NEW YORK – After Christopher Hughey tweeted that he’s tackling his first Thanksgiving turkey this year, the advice started rolling in.

Brine it. Don’t bother. Try “spatchcocking” -- grilling the bird split open. Remember to turn on the oven, and expect that something will burn.

“One extreme is that it’s going to be dry, and inedible and gross,” said the Charlotte, North Carolina, resident, who already doesn’t like cooking poultry because of fears he’ll undercook it and sicken people. “The other extreme is that we’ll all wind up in urgent care.”

With health officials urging Americans to stay home or limit Thanksgiving gatherings, food experts say rookie cooks nervous about attempting their first Turkey Day spreads can avoid disaster and keep everyone healthy by following a few basic tips.

The U.S. Centers for Disease Control and Prevention is also offering advice on how to prevent coronavirus infections while celebrating, including eating outside if possible, limiting traffic in the kitchen and just have one person serve the food.

As for the meal itself, experts say to get started well before the big day.
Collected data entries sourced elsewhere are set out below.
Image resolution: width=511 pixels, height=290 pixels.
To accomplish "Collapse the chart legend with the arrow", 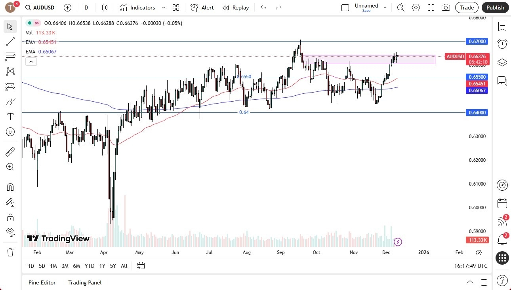I will point(31,61).
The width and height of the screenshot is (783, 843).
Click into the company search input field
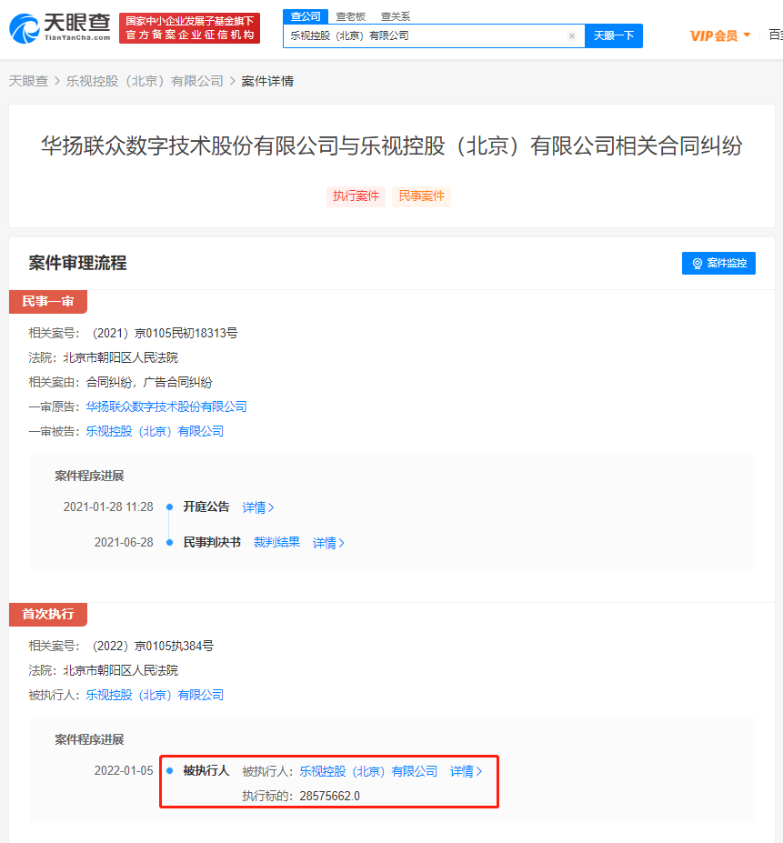(423, 36)
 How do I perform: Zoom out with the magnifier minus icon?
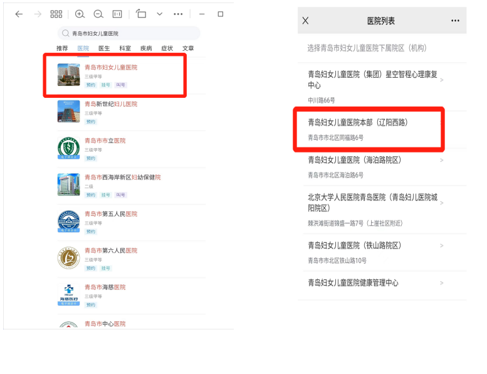(x=98, y=14)
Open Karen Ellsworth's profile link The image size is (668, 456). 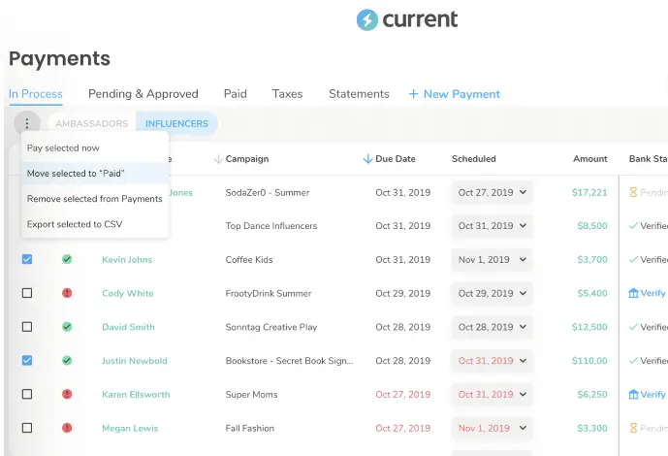[x=136, y=395]
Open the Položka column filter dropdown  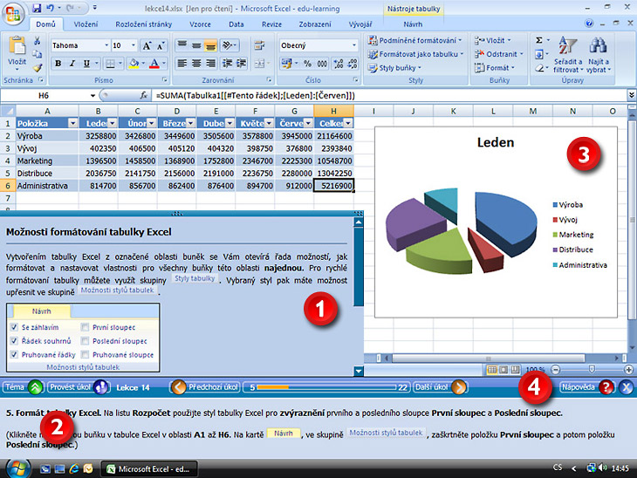72,124
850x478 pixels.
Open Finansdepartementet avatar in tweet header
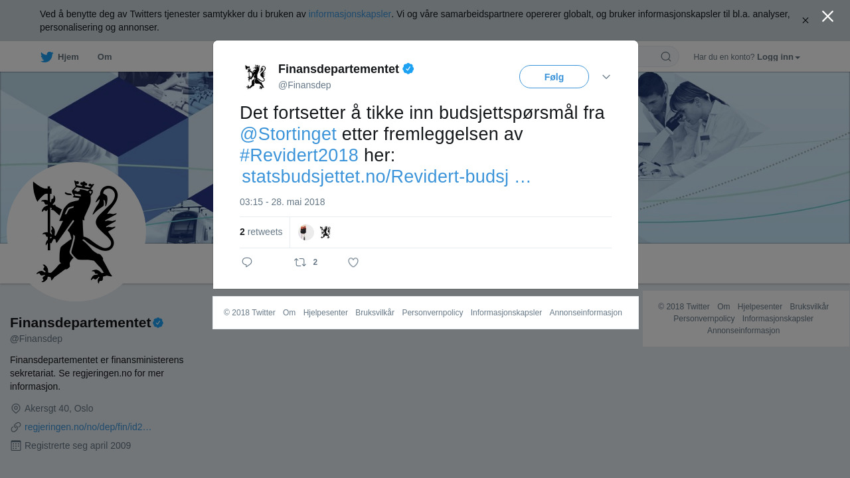click(x=256, y=76)
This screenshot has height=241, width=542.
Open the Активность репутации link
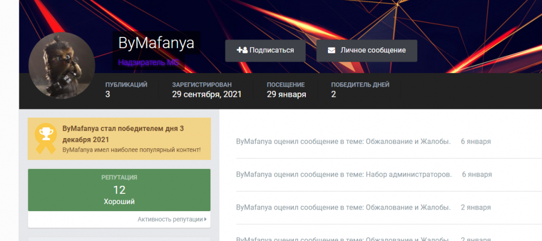click(x=170, y=219)
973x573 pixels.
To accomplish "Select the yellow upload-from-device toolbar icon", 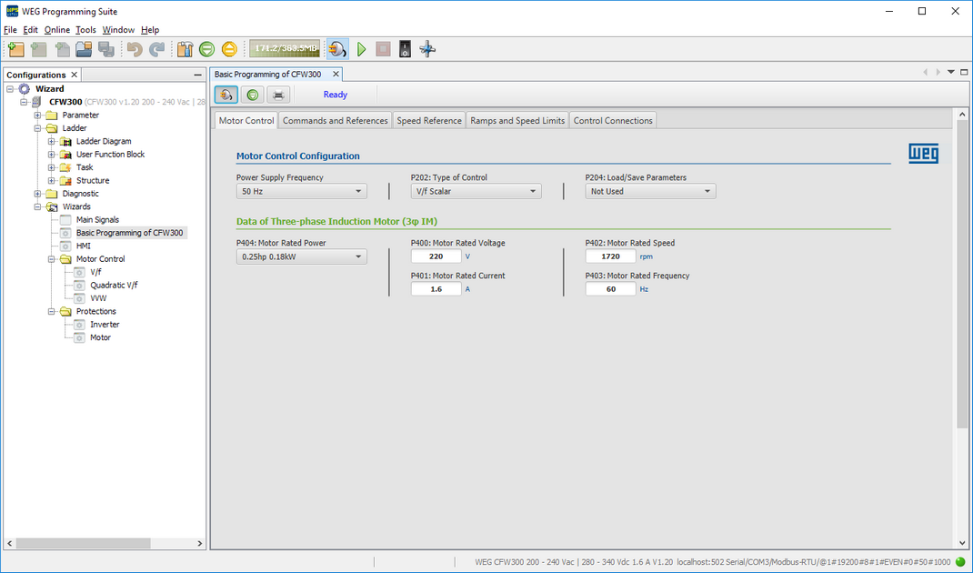I will [x=229, y=49].
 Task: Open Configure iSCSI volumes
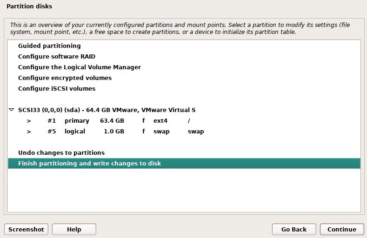pyautogui.click(x=57, y=88)
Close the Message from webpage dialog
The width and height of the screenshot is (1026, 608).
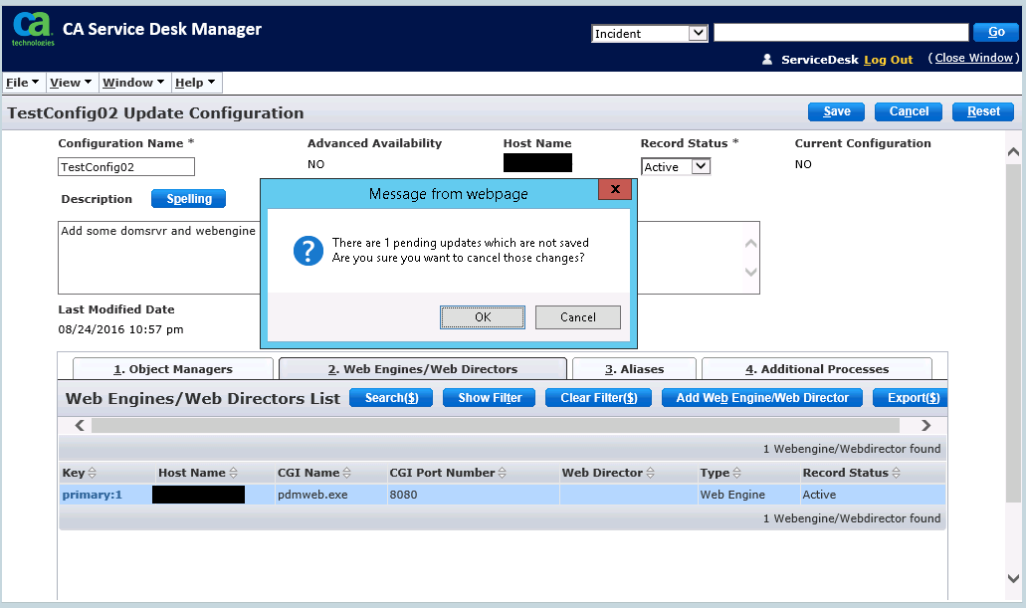tap(615, 189)
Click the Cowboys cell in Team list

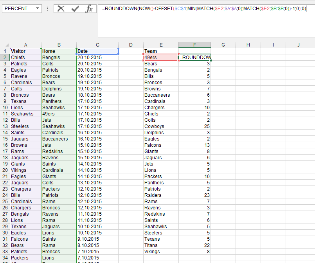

A common mistake: Failing to plan so all the dishes can be ready in time. That includes leaving enough time for frozen turkeys to defrost in the fridge, where temperatures are cold enough to prevent bacteria from multiplying.

Since it takes a day of thawing for every 4 to 5 pounds, that could add up to several days depending on the turkey’s size. Otherwise, sticking a frozen turkey in the oven could result in a bird that looks nicely browned, but is still cold inside.

“You’ll basically have a turkey popsicle that maybe looks good, but it’s not going to be cooked,” said Frank Proto at the Institute of Culinary Education in New York.